------ Material for this task ------
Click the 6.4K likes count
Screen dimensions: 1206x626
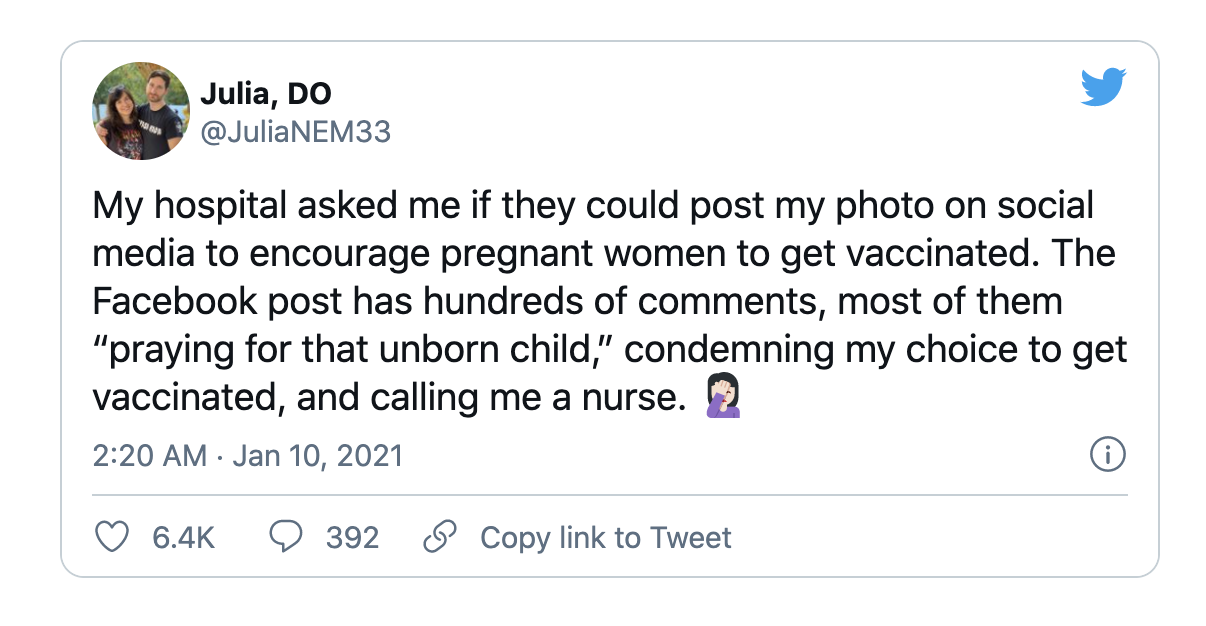click(183, 538)
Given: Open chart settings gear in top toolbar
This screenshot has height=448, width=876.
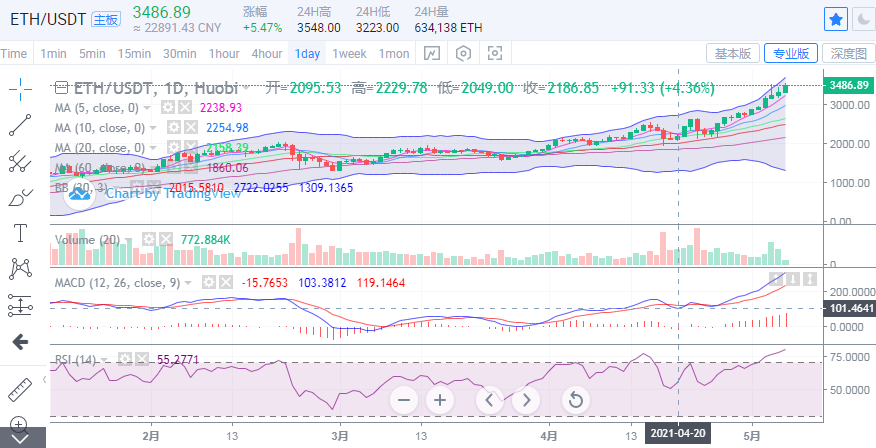Looking at the screenshot, I should [x=463, y=53].
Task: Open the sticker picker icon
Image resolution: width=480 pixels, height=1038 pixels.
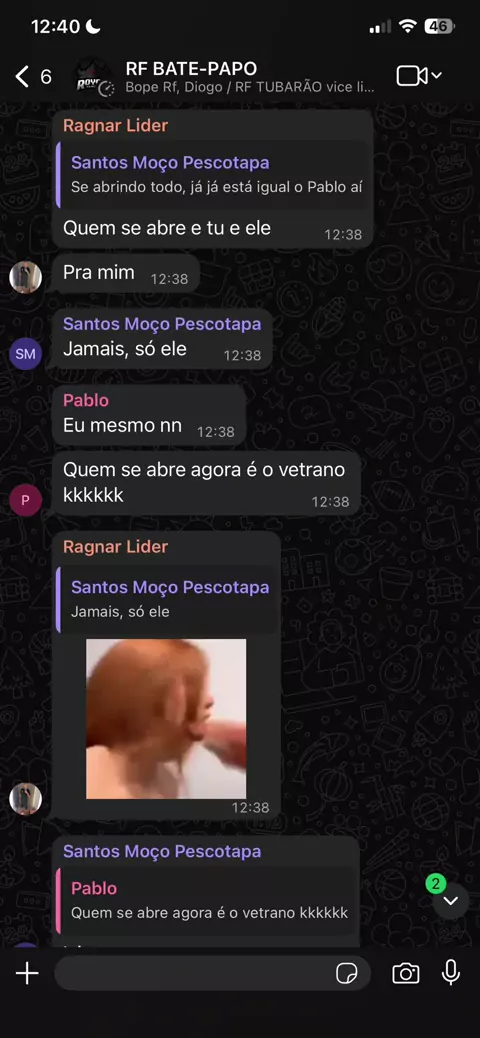Action: click(347, 973)
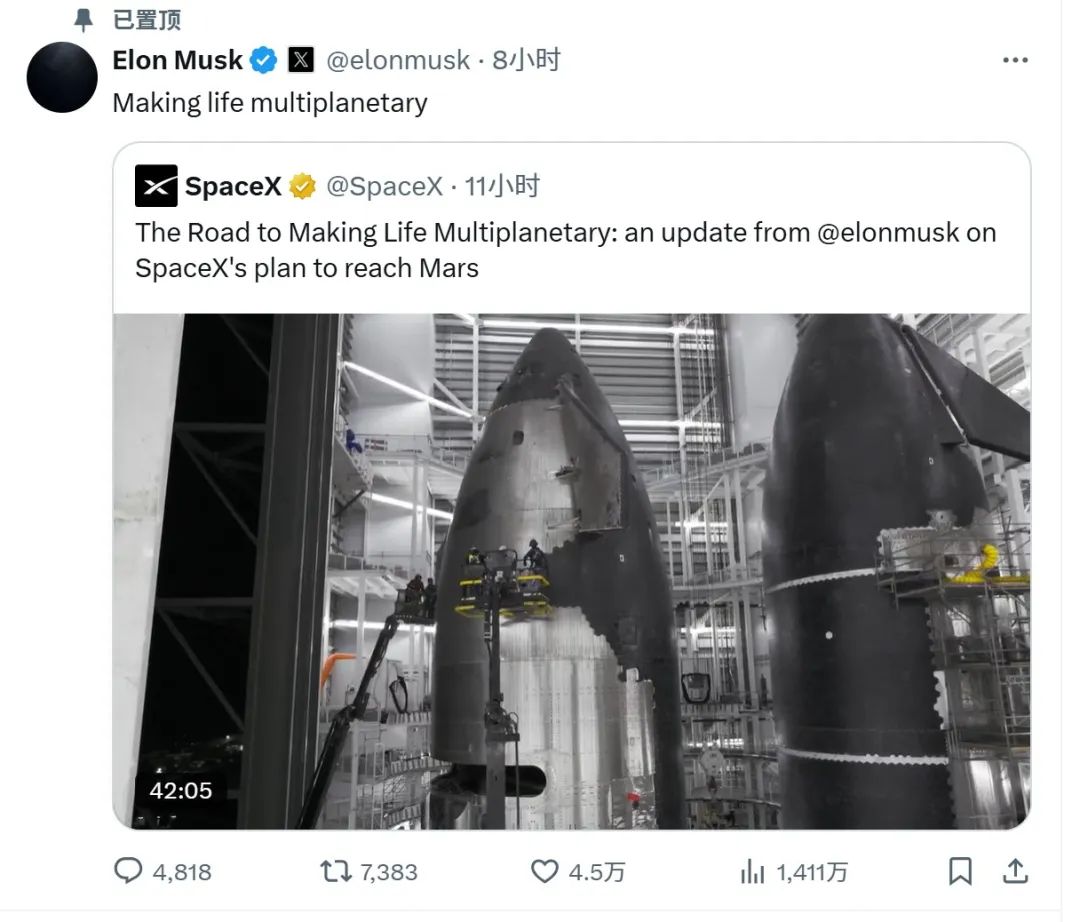Click @elonmusk mention in quoted text
The height and width of the screenshot is (922, 1080).
(x=888, y=233)
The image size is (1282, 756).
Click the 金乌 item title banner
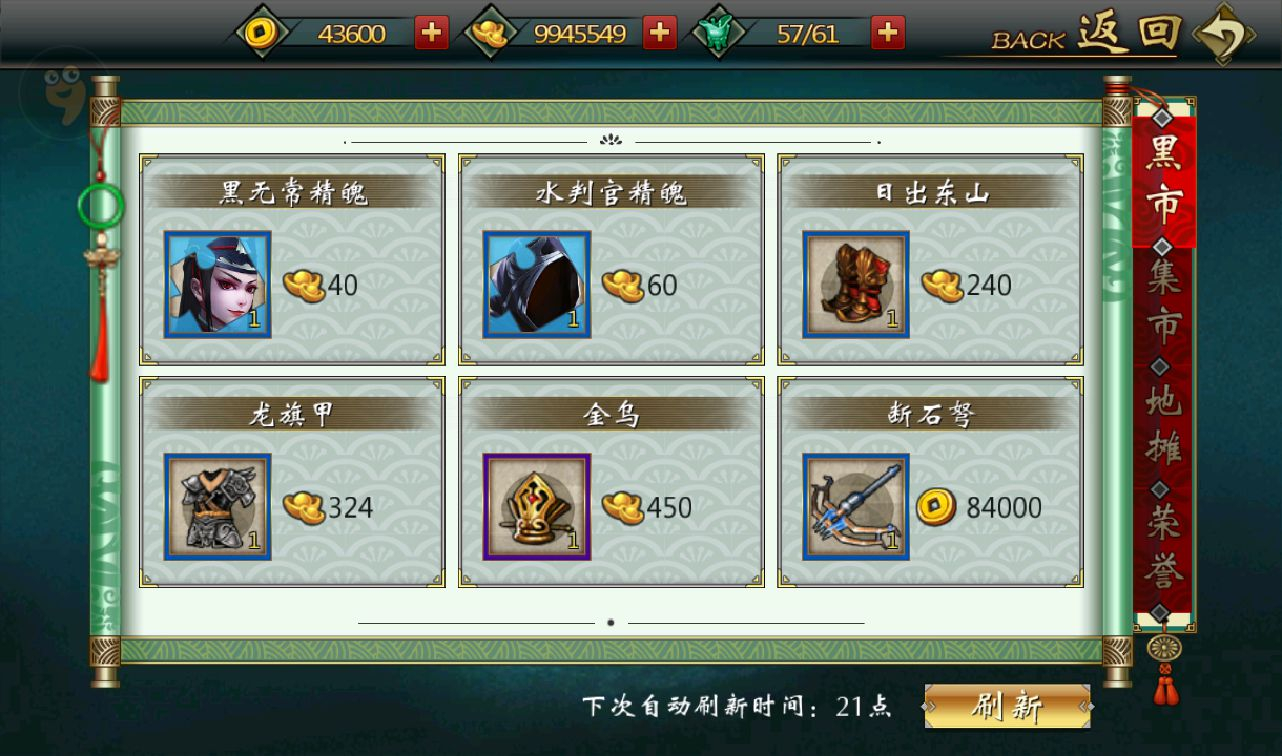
------
What the task asks: Would you copy out all the data exactly, without the images?

The answer:
Click the 6.4K likes count
Screen dimensions: 1206x626
click(183, 538)
Given: Open chart settings gear in top toolbar
This screenshot has height=448, width=876.
Looking at the screenshot, I should [x=463, y=53].
Task: Open the sticker picker icon
Image resolution: width=480 pixels, height=1038 pixels.
Action: click(347, 973)
Click @elonmusk mention in quoted text
The height and width of the screenshot is (922, 1080).
(x=888, y=233)
The image size is (1282, 756).
Click the 金乌 item title banner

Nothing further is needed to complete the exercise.